Die Nachteile: Anders als gemeldete Neuinfektionen und Todesfälle berechnet sich die Reproduktionszahl nicht tagesaktuell, sondern mit Blick auf den Status von vor anderthalb bis zwei Wochen. “Wir sehen also mit dem R-Wert von heute das, was wir vor über zwei Wochen entweder gut oder schlecht in der Vorbeugung gemacht haben”, erklärte Infektiologe Stoll.

Außerdem könne es bei dieser Schätzung zu Ungenauigkeiten kommen, räumt das RKI ein. Darauf weist auch das Leibniz-Institut für Wirtschaftsforschung hin und spricht aufgrund der schwieriger Datenlage während der Epidemie von einer “erheblichen statistischen Unsicherheit”.

Welche weiteren Faktoren sind bei Entscheidungen zu Maßnahmen wichtig?

Der vom RKI errechnete R-Wert ist nur ein Faktor, um die Dynamik der Virusübertragungen in Deutschland einzuschätzen. Als Anhaltspunkt für die Notwendigkeit von Maßnahmen zum Gegensteuern wie Kontaktbeschränkungen sind weitere Punkte zu betrachten. Zwei davon fallen besonders ins Gewicht:

  • Absolute Zahl der Neuinfektionen: Sie wird täglich von den einzelnen Gesundheitsämtern in den Kreisen an die Landesgesundheitsbehörden und das RKI übermittelt. Jeder einzelne Fall soll von den Gesundheitsämtern laut RKI identifiziert und Kontakte verfolgt werden. Deshalb muss die Zahl so klein sein, dass die Nachverfolgung durch Gesundheitsämter gewährleistet werden kann.

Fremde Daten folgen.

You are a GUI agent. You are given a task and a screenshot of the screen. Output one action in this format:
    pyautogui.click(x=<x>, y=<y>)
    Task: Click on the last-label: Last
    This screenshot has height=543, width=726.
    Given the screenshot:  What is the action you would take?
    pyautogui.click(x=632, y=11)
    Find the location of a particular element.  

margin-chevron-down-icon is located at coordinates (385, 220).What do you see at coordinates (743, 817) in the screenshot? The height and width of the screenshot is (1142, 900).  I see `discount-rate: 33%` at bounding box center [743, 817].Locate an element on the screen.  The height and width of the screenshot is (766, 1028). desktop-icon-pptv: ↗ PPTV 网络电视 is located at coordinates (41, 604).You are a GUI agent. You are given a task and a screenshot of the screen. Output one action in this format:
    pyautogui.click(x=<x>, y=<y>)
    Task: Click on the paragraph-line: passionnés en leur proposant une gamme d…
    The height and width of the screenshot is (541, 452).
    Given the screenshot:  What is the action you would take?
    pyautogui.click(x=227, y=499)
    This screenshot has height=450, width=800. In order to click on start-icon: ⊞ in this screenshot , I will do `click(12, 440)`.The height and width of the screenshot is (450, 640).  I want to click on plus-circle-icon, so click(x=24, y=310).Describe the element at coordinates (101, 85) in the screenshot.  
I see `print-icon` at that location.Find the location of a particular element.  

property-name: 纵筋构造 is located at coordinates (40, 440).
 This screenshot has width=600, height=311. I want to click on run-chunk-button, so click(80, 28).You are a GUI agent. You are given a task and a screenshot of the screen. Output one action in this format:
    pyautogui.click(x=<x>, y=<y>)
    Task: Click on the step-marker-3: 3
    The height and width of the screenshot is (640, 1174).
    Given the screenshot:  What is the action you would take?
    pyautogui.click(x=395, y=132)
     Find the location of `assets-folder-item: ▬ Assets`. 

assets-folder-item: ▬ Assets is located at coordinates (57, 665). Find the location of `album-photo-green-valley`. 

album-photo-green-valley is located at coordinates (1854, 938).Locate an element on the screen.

Die Zahl der Neuinfektionen ist auch ein wichtiger Maßstab für politische Entscheidungsträger: Ab 50 Neuinfektionen in einem Landkreis pro 100.000 Einwohner soll über erneute Maßnahmen wie Ausgangsbeschränkungen nachgedacht werden.
  • Schwere der Erkrankungen: Wer sich mit Sars-CoV-2 infiziert und in der Folge schwer erkrankt, ist in vielen Fällen auf eine mehrwöchige Betreuung auf der Intensivstation angewiesen – und auf ein Beatmungsgerät. Deshalb kommt es während der Epidemie auch darauf an, die Kapazitäten von Intensivbetten und Geräten im Blick zu halten, um sicherzustellen, dass eine Behandlung gewährleistet werden kann.